▶ _Task to complete_: Could you rewrite the passage of the forum thread on Jewish identity starting with "I know I can" and going on through "the Reform view.", with "Sunday school" put in place of "Hebrew school"?

I am very spiritual but have found my own path because I found most Jewish communities intolerant.


There are very very few Jews who would not consider you Jewish if you had a conversion ceremony.

I realize most patrilineal Jews don't want to do that, but some (for example those who become Orthodox) do precisely that.


I know I can go through a conversion ceremony, but I don't feel I should do that. I went to Hebrew school and had a Bat Mitzvah. I know more about how to lead a Torah service than my MIL, who was raised as a modern Orthodox Jew and did not go through any formal Jewish education -- and yet she's considered Jewish and I'm not.


Yes, she is because that is the halacha (outside Reform and Recon). Which you were not taught, it would appear. I mean if you are a committed ideological Reform Jew, then of course to keep with your ideology you should not have a conversion ceremony - but you also should realize that it is not true that there is nothing you can do to get O to accept you as a Jew. There view is different, and its no less legitimate than the Reform view.
Anonymous
Op, you suffer from delusional sense of moral and religious superiority. Here is the secret no one told: G-d hates pride and people and who deny love to others in His name. You won't get any brownie points with G-d by shunning your family members. You will do quit the opposite. You will cause your sister lifetime of pain and you will be held accountable for that sin.
In all honesty, if I were your sister and I knew what you thought of me, my husband, and my potential children I would shun YOU. You are not worthy of love.
Anonymous
Anonymous wrote:
Anonymous wrote:
Anonymous wrote:
Anonymous wrote:
Anonymous wrote:
Anonymous wrote:(sympathetic C Jew again) To note the kids will be halachically Jewish (lets leave off with the "culturally Jewish" BS - the kids won't be speaking Yiddish, vaguely aware of Judaism is not "culturally Jewish") and at some point may have curiosity about Judaism. If you, OP, are involved in their lives, and can model a happy successful O life, they may be drawn either to O, or at least to some more Torah focused life.

I would also suggest you talk with an Orthodox rabbi familiar with the situation among non O in America (IE a mainstream modern O rabbi, esp one familiar with BT issues) Not sure a rabbi in Israel would be a good source on the sociology, even if you follow them on halacha.


So the kids are only worth being involved with if they are "halachically" Jewish through the mother? Such bullsh*t reasoning is why the numbers of Jews will decrease in the U.S. My son is not "halachically" Jewish because I (the mom) am not, but I make a lot of effort to educate him and expose him to the faith. If what you're intending is to alienate Jews and decrease your numbers, good job.

▶ _Dataset excerpt_:

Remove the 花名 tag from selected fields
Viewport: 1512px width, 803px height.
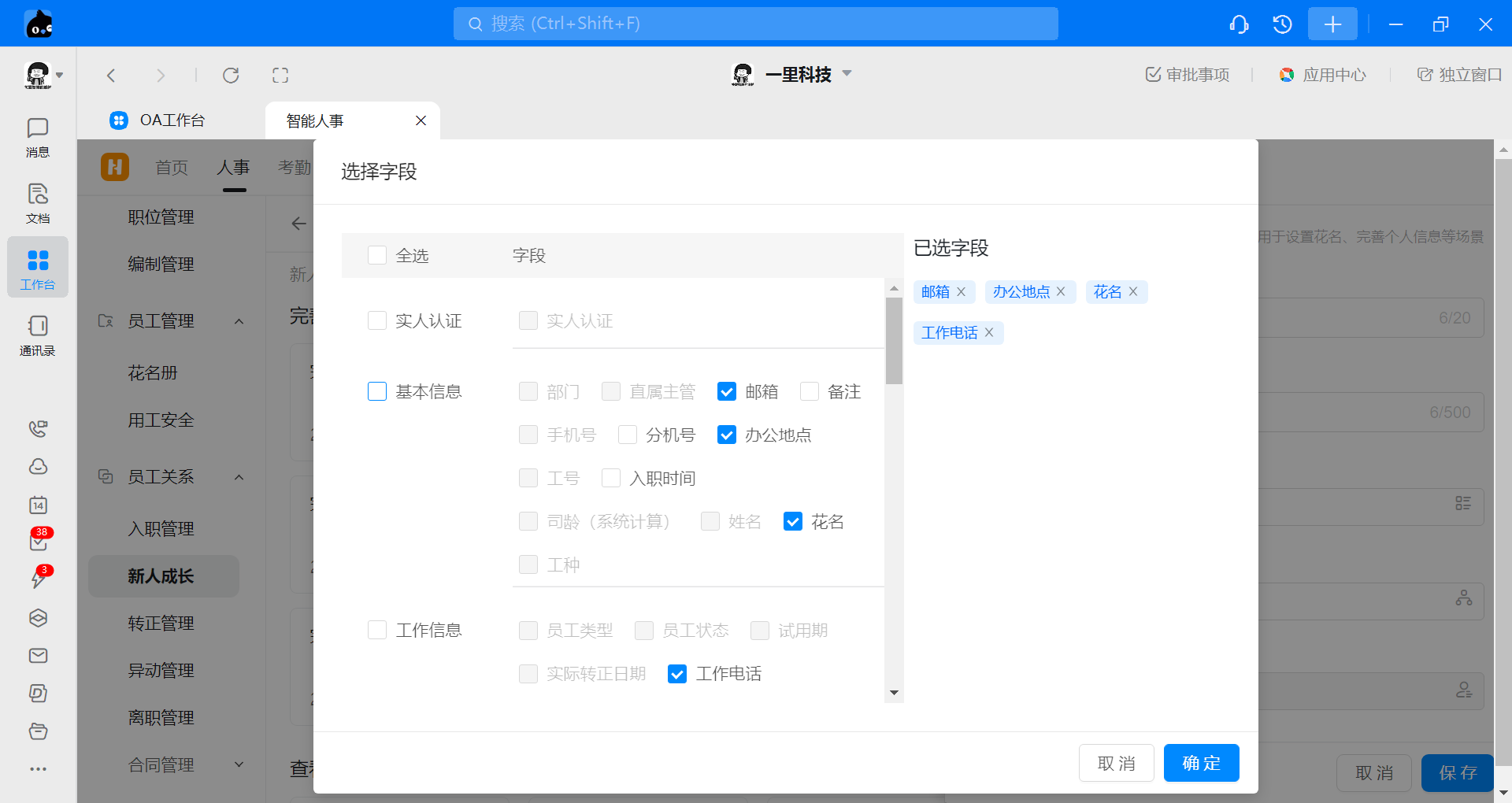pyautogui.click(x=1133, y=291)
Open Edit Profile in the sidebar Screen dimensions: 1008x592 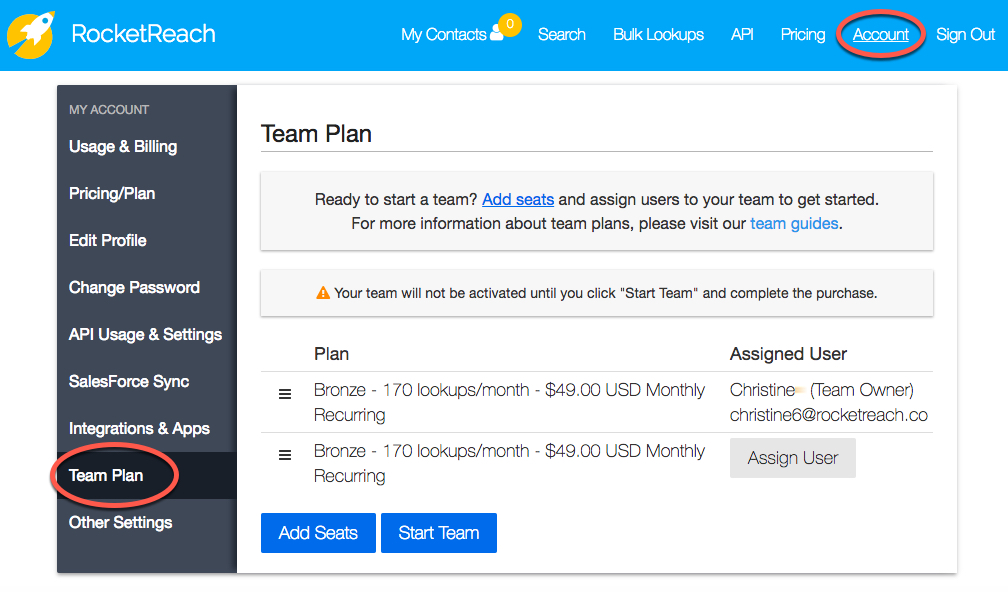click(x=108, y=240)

▶ _Solution for this problem_:
I know I can go through a conversion ceremony, but I don't feel I should do that. I went to Sunday school and had a Bat Mitzvah. I know more about how to lead a Torah service than my MIL, who was raised as a modern Orthodox Jew and did not go through any formal Jewish education -- and yet she's considered Jewish and I'm not.


Yes, she is because that is the halacha (outside Reform and Recon). Which you were not taught, it would appear. I mean if you are a committed ideological Reform Jew, then of course to keep with your ideology you should not have a conversion ceremony - but you also should realize that it is not true that there is nothing you can do to get O to accept you as a Jew. There view is different, and its no less legitimate than the Reform view.